Change in title: The title was changed to highlight the fact that this is a review of polymer‐based ORS (not glucose‐based ORS).

New author: EG Martinez joined the author team after the protocol was published.

Data extraction: We originally planned to extract count data by determining the total number of episodes in each group (if the episode is rare) or the number of person years in each group for each treatment arm (if the episode is common). However, during the assessment of the trials, the trials reported the number of participants with unscheduled use of intravenous fluid, and thus it was considered to be a dichotomous rather than a count outcome. Similarly, in the data extraction for number of episodes of vomiting, there were only four trials that reported this outcome, while nine clinical trials reported the number of participants with vomiting. It was decided that the latter would be reported. Other adverse effects that were reported in the trials, including number of participants with hypokalaemia (low potassium levels) and those with development of persistent diarrhoea (diarrhoea of more than 10 days' duration from onset), were also included in the review.

Data analysis: In multiple treatment arms with two or more polymer‐based ORS as treatment groups, the outcomes were combined as appropriate and compared collectively with the control group. Most of the trials included both cholera and non‐cholera cases, and this group was collectively termed as having mixed pathogens rather than non‐cholera related diarrhoea.

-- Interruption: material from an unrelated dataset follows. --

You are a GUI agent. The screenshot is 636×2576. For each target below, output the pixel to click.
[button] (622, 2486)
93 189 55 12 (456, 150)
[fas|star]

Subgroup analyses: These were limited to the osmolarity of the glucose ORS, the type of polymer, and the effects of participant's age and pathogen. The source of the polymer and the effect of feeding were no longer evaluated as most of the polymers were locally prepared and all but two trials withheld feeding after hydration.

Publication bias: The presence of publication bias was confirmed with StatsDirect, a statistical software program.